Following oral or intravenous administration of [14C]rosiglitazone maleate, approximately 64% and 23% of the dose was eliminated in the urine and in the feces, respectively.
Pregnancy & Breastfeeding use
Pregnancy Category C. Because current information strongly suggests that abnormal blood glucose levels during pregnancy are associated with a higher incidence of congenital anomalies as well as increased neonatal morbidity and mortality, most experts recommend that insulin monotherapy be used during pregnancy to maintain blood glucose levels as close to normal as possible. Combination of Glimepiride or Rosiglitazone should not be used during pregnancy.
Nursing mothers: No studies have been conducted with combination of Glimepiride or Rosiglitazone. It is not known whether Glimepiride and/or Rosiglitazone is excreted in human milk. Because many drugs are excreted in human milk, combination of Glimepiride or Rosiglitazone should not be administered to a nursing woman
Contraindication
Combination of Glimepiride and Rosiglitazone is contraindicated in patients with known hypersensitivity to Glimepiride or Rosiglitazone or any of the components of combination of Glimepiride or Rosiglitazone. Diabetic ketoacidosis, with or without coma. This condition should be treated with insulin.
Special Warning
Use in Pediatric patients: Safety and effectiveness of combination of Glimepiride or Rosiglitazone in pediatric patients have not been established.
Use in Geriatric patients:
- Glimepiride: The drug is known to be substantially excreted by the kidney, and the risk of toxic reactions to this drug may be greater in patients with impaired renal function. Because elderly patients are more likely to have decreased renal function, care should be taken in dose selection, and it may be useful to monitor renal function.

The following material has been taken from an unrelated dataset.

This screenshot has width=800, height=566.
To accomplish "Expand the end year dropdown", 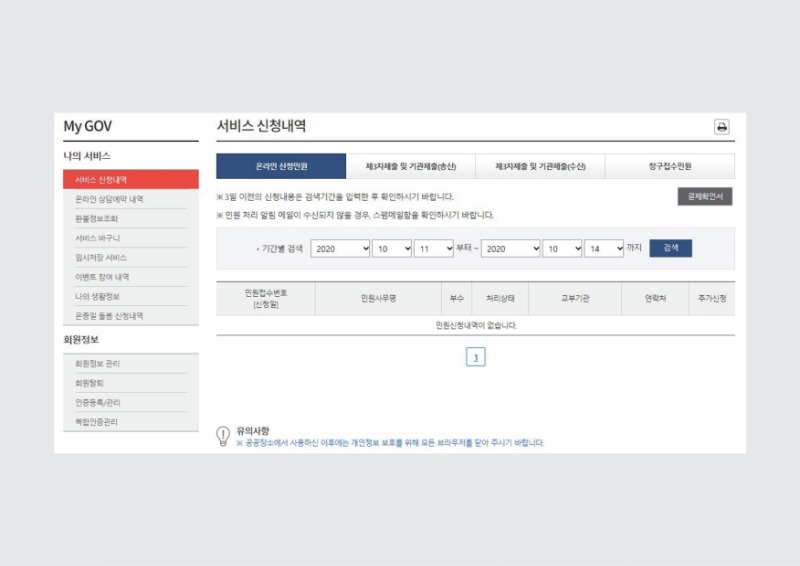I will (x=510, y=248).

- Rosiglitazone: Results of the population pharmacokinetic analysis showed that age does not significantly affect the pharmacokinetics of Rosiglitazone. Therefore, no dosage adjustments are required for the elderly.
Acute Overdose
Accidental or intentional overdose may cause severe and prolonged hypoglycemia which may be life-threatening. In case of overdosage with Glimepiride, a doctor must be notified immediately. At the first signs of hypoglycemia, the patient must immediately take sugar, preferably glucose, unless a doctor has already started care.
Storage Condition
Store in a cool and dry place. Protect from light and moisture. Keep out the reach of the children.